Backpropagation is an algorithm to compute the gradient of the cost function $C$ of a neural network. Its main goal is therefore to obtain an expression of the partial derivatives $\frac {\partial C} {\partial w^l_{jk}}$ or $\frac {dC} {db^l_j}$. Not only is it an efficient algorithm, it also gives us some insight in the inner workings of a network.

# I. Notations and reformulations

## 1. Weights

We'll use $w^l_{jk}$ to denote the weight for the connection from the $k^{th}$ neuron in the $(l−1)^{th}$ layer to the $j^{th}$ neuron in the $l^{th}$ layer.

* $k$ denotes the **input neuron**
* $j$ denotes the **output neuron**
* $l$ denotes the **output layer**

Remember: $w_{output - input} ^{layer}$. This may seem counterintuitive, but it allows the algebra to work out seamlessly.

![2.1.png](attachment:2.1.png)

## 2. Bias & Activation

* $b^l_j$  is the bias of the $j^{th}$ neuron in the $l^{th}$ layer. 
* $a^l_j$  is the activation of the $j^{th}$ neuron in the $l^{th}$ layer.

![2.2.png](attachment:2.2.png)

## 3. A fast matrix-based approach to computing the output from a neural network 

Formula for the activation of an **individual neuron**: the $j^{th}$ neuron in layer $l$.

![2.3.png](attachment:2.3.png)

Formula for the vector of activations of all the neurons in one particular layer: layer $l$.

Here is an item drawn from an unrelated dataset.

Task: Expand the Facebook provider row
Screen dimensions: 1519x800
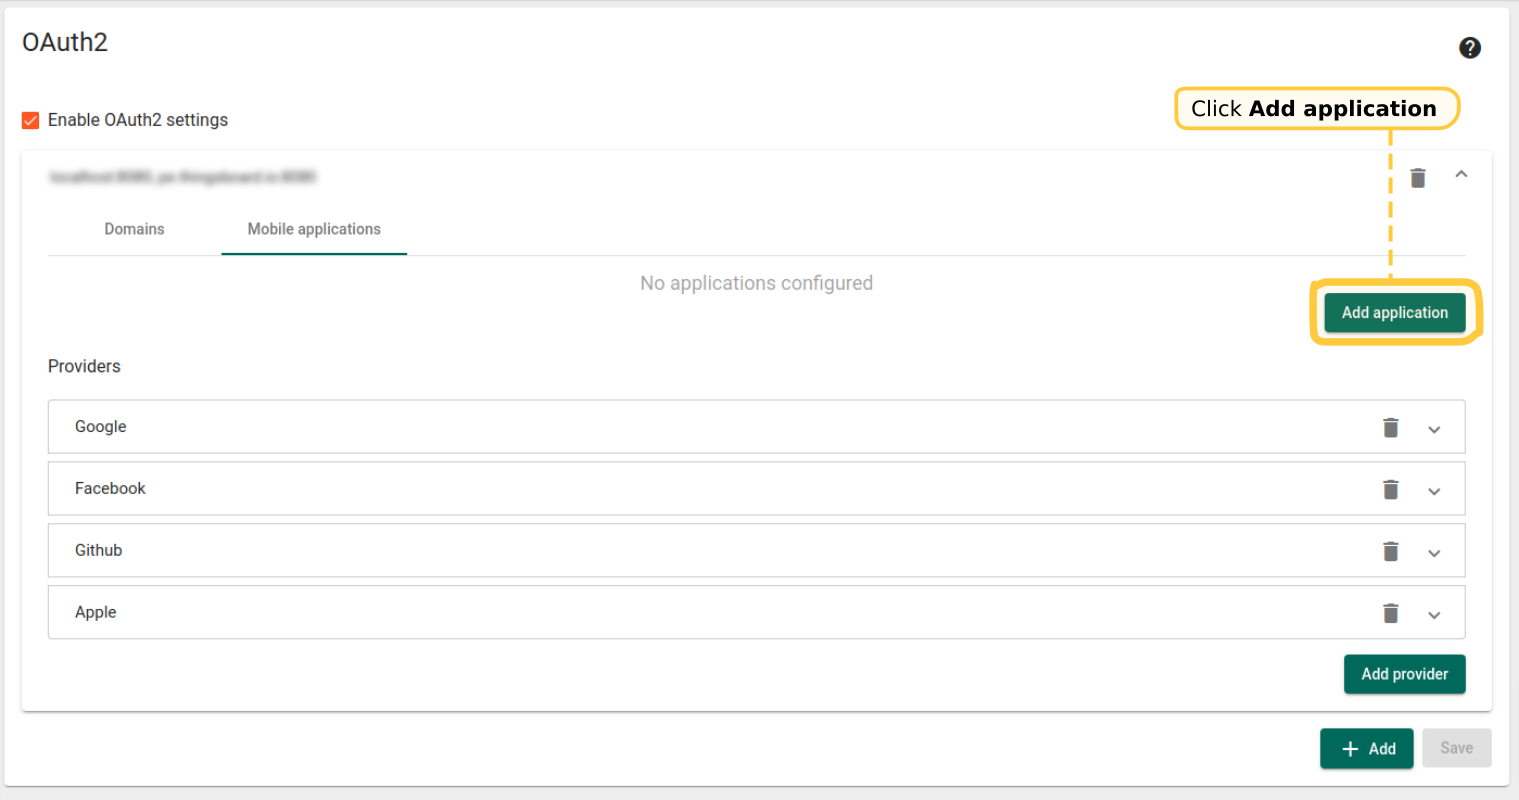Action: click(1434, 491)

![2.4.png](attachment:2.4.png)

## 4. Hadamard (or Schur) product

It's the elementwise product of two matrices, written $\odot$:

$$[a \odot b]_{ij} = a_{ij} \times b_{ij}$$

Both matrices need to have the same dimensions for the product to make sense. It's easy to see that the Hadamard product of two vectors $a$ and $b$ can be rewritten as the product $Ma$ of $a$ by a diagonal matrix $M$ defined by $M_{ii} = b_i$, and vice-versa. Taking this point of view leads to slightly different equations.

# II. Backprop

Our goal here is to compute the partial derivatives $\frac {\partial C} {\partial w_{jk}^l}$ and $\frac {\partial C} {\partial b_{j}^l}$.


## 1. Two assumptions about the cost function

* Needs to be average of costs over all the training inputs: $C = \frac 1 n \sum_x C_x$. From here on we'll focus on $C_x$ and write $C$ for $C_x$. 
* Cost needs to be a function of outputs of the neural network

## 2. Error of a neuron 

In order to compute the gradient, it's useful to define an additional quantity for every neuron, called the error of the neuron. $\delta ^l_j$ stands for the error of the $j^{th}$ neuron in layer $l$. It's defined as:

$$\delta^l_j = \frac{\partial C} {\partial z^l_j}$$

where $z^l_j = [w^l \times a^l + b^l]_j$ is the weighted input of the neuron.

## 3. Four fundamental equations 

* **First equation** (BP1): error in the output layer.

For an individual neuron:
$$\delta^L_j = \frac {\partial C} {\partial a^L_j} \times \sigma '(z^L_j)$$
Equivalently, for the whole output layer:
$$\boxed {\delta^L = \nabla _a C \odot \sigma '(z^L)}$$


* **Second equation** (BP2): error in layer $l$ as a function of the error in layer $l + 1$

This is clearer when written for a layer as a whole:
$$\boxed{\delta^l = [(w^{l+1})^T \times \delta^{l+1}] \odot \sigma'(z^l)}$$

Together, (BP1) and (BP2) allow us to compute (by induction) the **error in all the layers**.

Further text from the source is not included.